Let’s say I work at a place that requires mandatory peer code review. I won’t be able to slip something by my (non Australian) reviewer. Surely I could reasonably argue that the government’s request to insert a backdoor without telling anyone is impossible to comply with. How would the government be able to verify my claim that that’s the case?
How confident are my fellow American citizens that the American government doesn't effectively have the same power? I mean if someone showed up at your house in a black Suburban with an official-looking letter that seemed like a court order that you provide them with a backdoor and threatening you with all manner of charges if you go public. How confident are you you could walk away cleanly from that any other way?
Well I assume the first thing you do if you cop a notice is talk to a lawyer, and if the government's request is illegal, the American lawyer will tell you so. Since this legislation, the Australian lawyer is going to have to tell you to just do it.
The difference is the court order. In Australia, the individuals in the black car could show up with none of that and you'd still have to comply.

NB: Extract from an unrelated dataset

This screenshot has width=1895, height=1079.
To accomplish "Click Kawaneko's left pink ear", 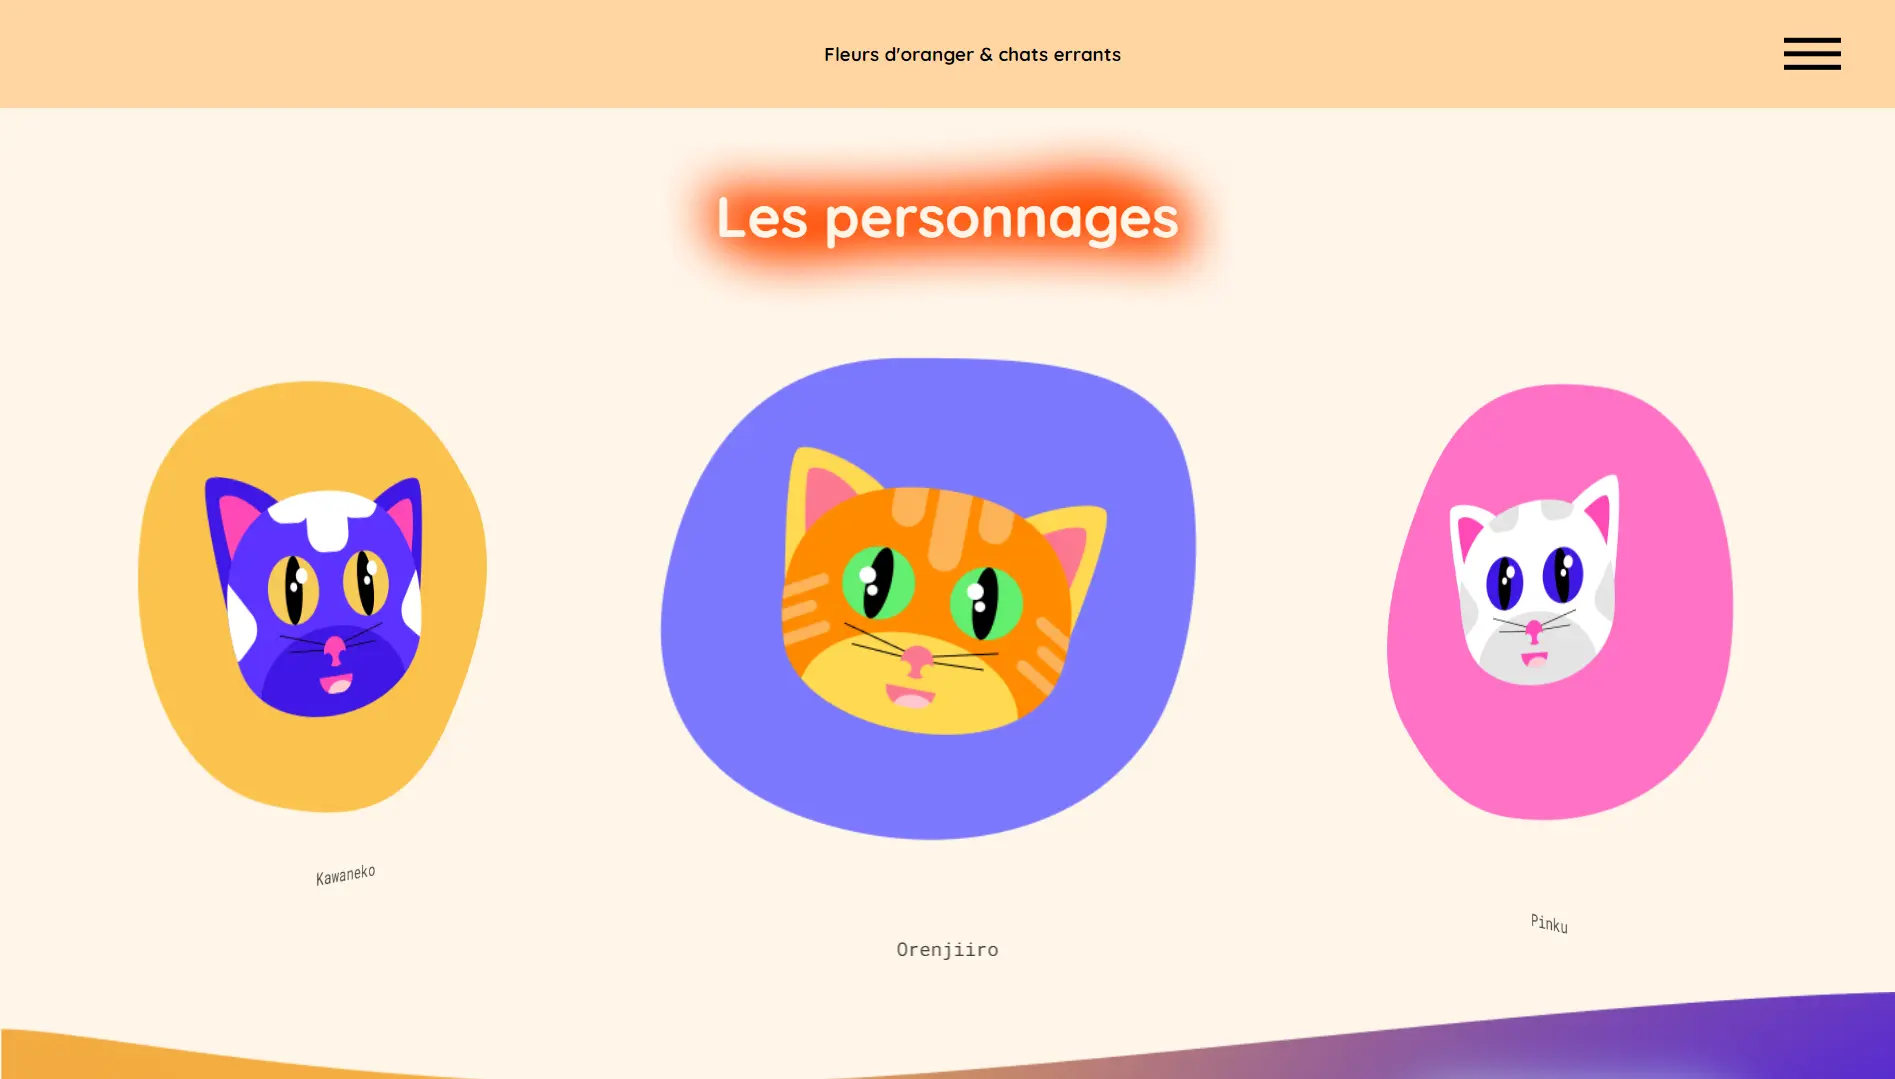I will pos(238,525).
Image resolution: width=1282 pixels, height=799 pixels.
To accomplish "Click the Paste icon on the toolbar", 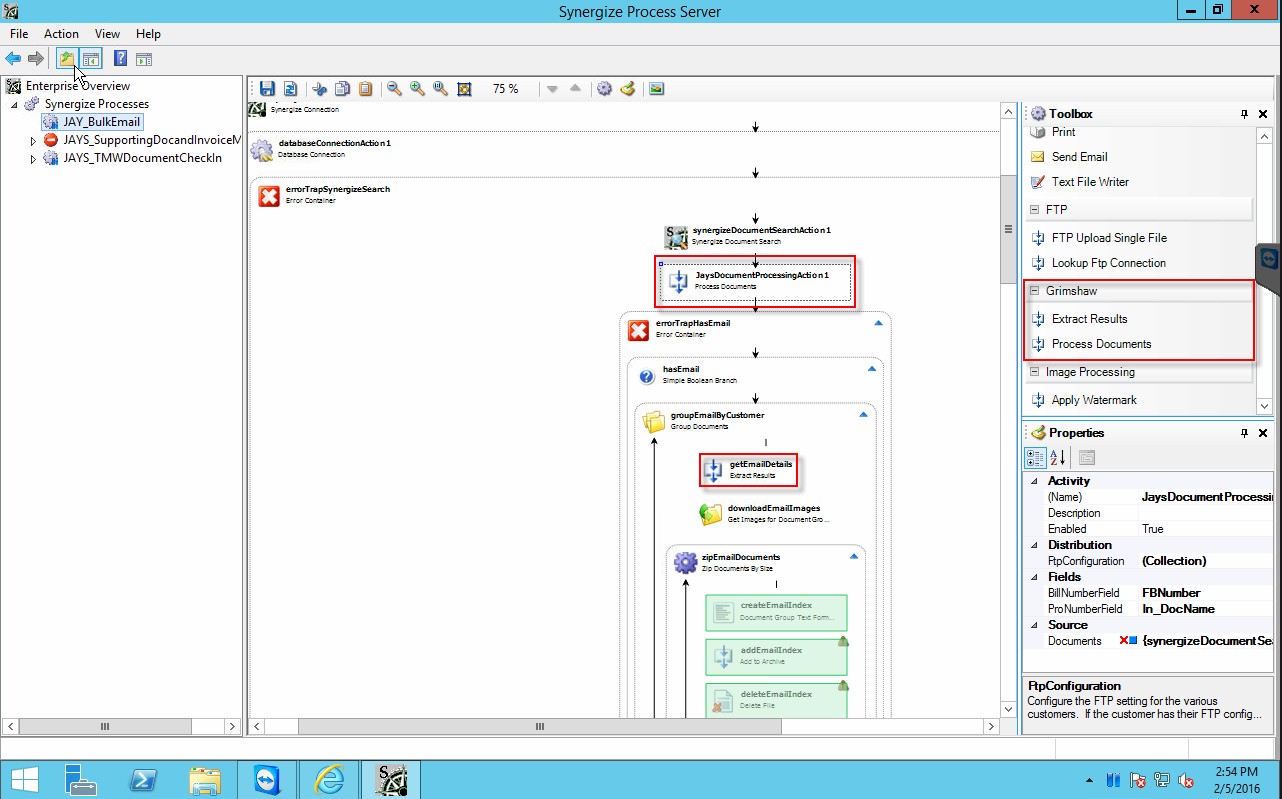I will [x=365, y=89].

The Aussie politicians that voted for this are hurting everybody. A mining based economy with less business coming its way because of laws like this one.
The American government does theoretically have this power, but it's not like any major player is refusing to do business with Americans yet because the downside to that is massive. It's possible it could come to that eventually.
Australia is a target for retribution here because the policy is newer and they're a smaller player.
Saying "it is unfair I can't get away with crime too" is not a defense. And many in fact /are/ already refusing to do so. Witness many privacy laws which explicitly bar storage of citizen data in US jurisdictions - granted some have cynical "so they can access it" motivations. It was why Microsoft of all corporations, one which has been enough of a toady to be caught with NSA in variable names sued hard to demand warrant protection.
The main point for me is not whether or not they can actually coerce me, but whether or not this is going to affect my employability. I have seen in various news articles reporting that, apparently, companies based in the USA and EU are currently wary of hiring Australian developers because of this law.
Regarding your point, my understanding (I'm not a lawyer so I may be wrong) is that, in general, the law of a country applies to residents only while they are residing in the country, and it ends being applicable after they leave the country. For citizens this is certainly not the case, e.g. even though I haven't been to Italy since 2013, as a citizen I still have some rights and obligations.
The text is actually neutral on such questions. In theory, I think it could be applied to anyone in the world, regardless of citizenship or residence. However, in practice people with no connection to Australia would be likely to just ignore it.
A law enforcement officer (or another person on the officer’s behalf) may apply to an eligible Judge or to a nominated AAT member for an order (the assistance order) requiring a specified person to provide any information or assistance that is reasonable and necessary to allow the law enforcement officer to do one or more of the following:...
You have a point that they'd have more leverage against Australian citizens, especially if they don't have alternative citizenships (so that they need passport renewals) or intend to travel to Australia in future.
So, how exactly would anyone get a back door past code review? There are practices and processes that make this infeasible regardless of the Australian Government's belief they can coerce anyone.
Every company I've felt have been worth working for in the past 10 years have had rigorous code review practices that would obstruct my ability to integrate any code without oversight.
Actually you can be compelled whether you are a citizen or not, you just have to be in the country. So unless you have to give up your prior citizenship there is no reason not to proceed.
So please apply, and then maybe one day you can vote against those who support it.